DIRECTIVE. Copy the data from the line with "Task: Click the" to the line with "click(x=109, y=286)", swapping "Explorer" for "File Manager" and leaving everything else as it is.

EXERCISE INPUT.
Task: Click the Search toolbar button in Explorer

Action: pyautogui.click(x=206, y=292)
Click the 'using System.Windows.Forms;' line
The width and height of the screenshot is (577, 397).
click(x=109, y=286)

---

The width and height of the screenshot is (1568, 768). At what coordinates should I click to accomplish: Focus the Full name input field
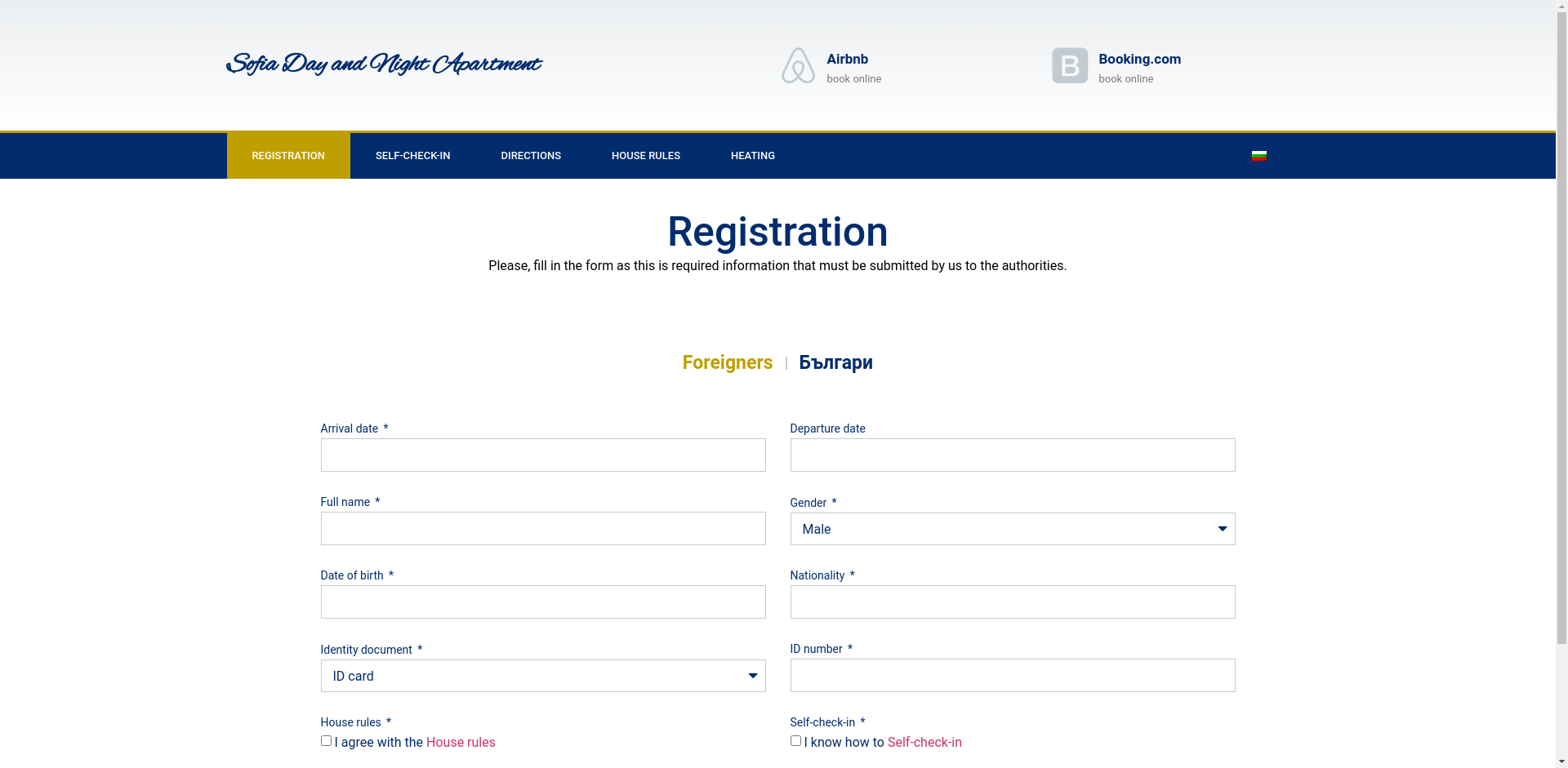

---

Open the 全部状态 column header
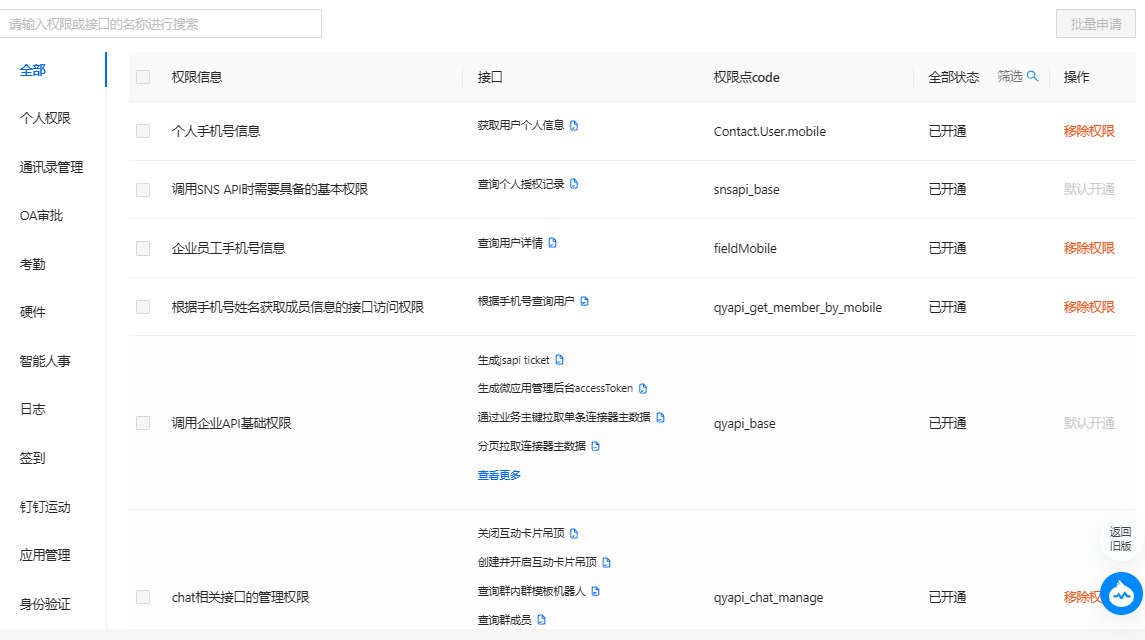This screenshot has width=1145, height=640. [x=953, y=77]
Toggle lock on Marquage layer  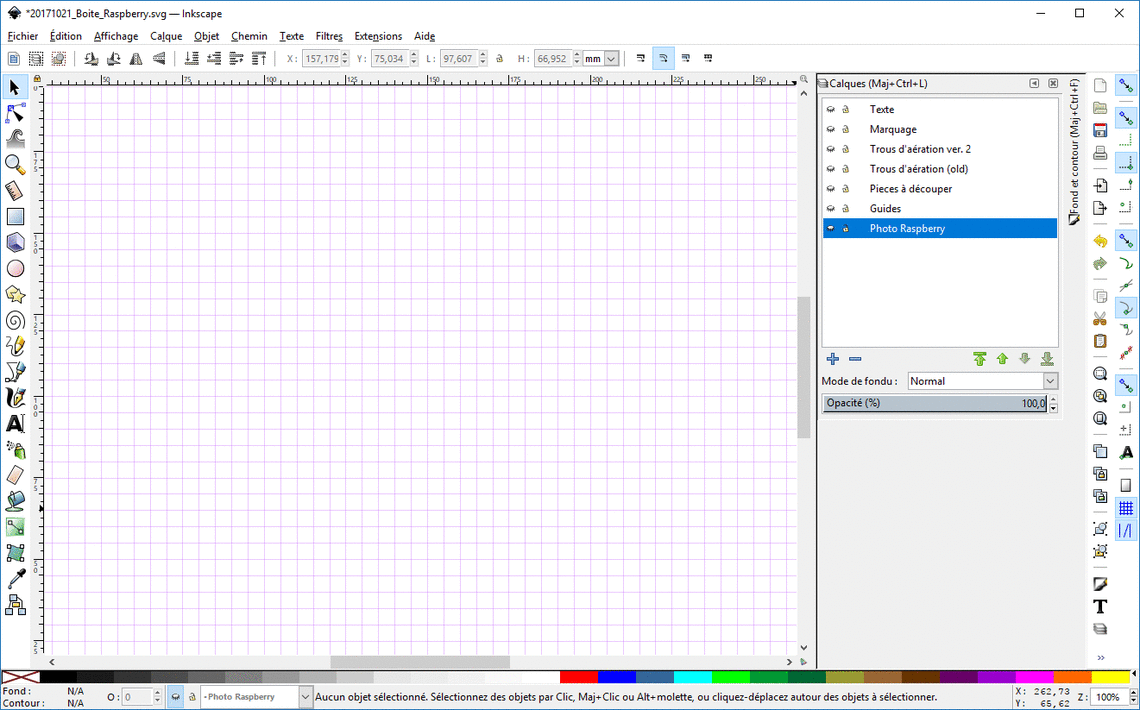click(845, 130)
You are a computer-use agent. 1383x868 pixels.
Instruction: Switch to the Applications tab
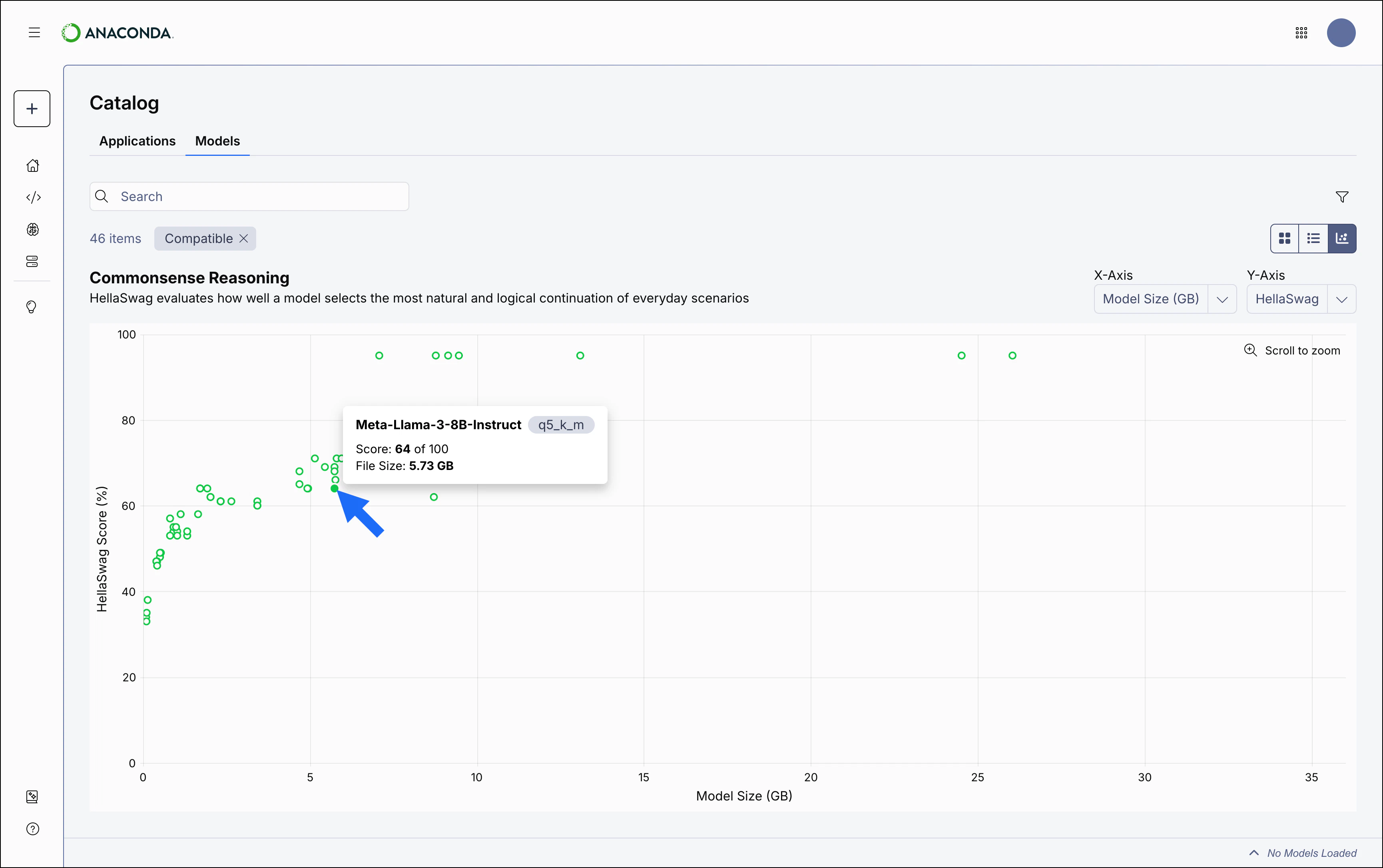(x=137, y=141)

WRITTEN SOLUTION.
Task: Click the Search toolbar button in File Manager

Action: pyautogui.click(x=206, y=292)
Click the 'using System.Windows.Forms;' line
The width and height of the screenshot is (577, 397).
click(x=109, y=286)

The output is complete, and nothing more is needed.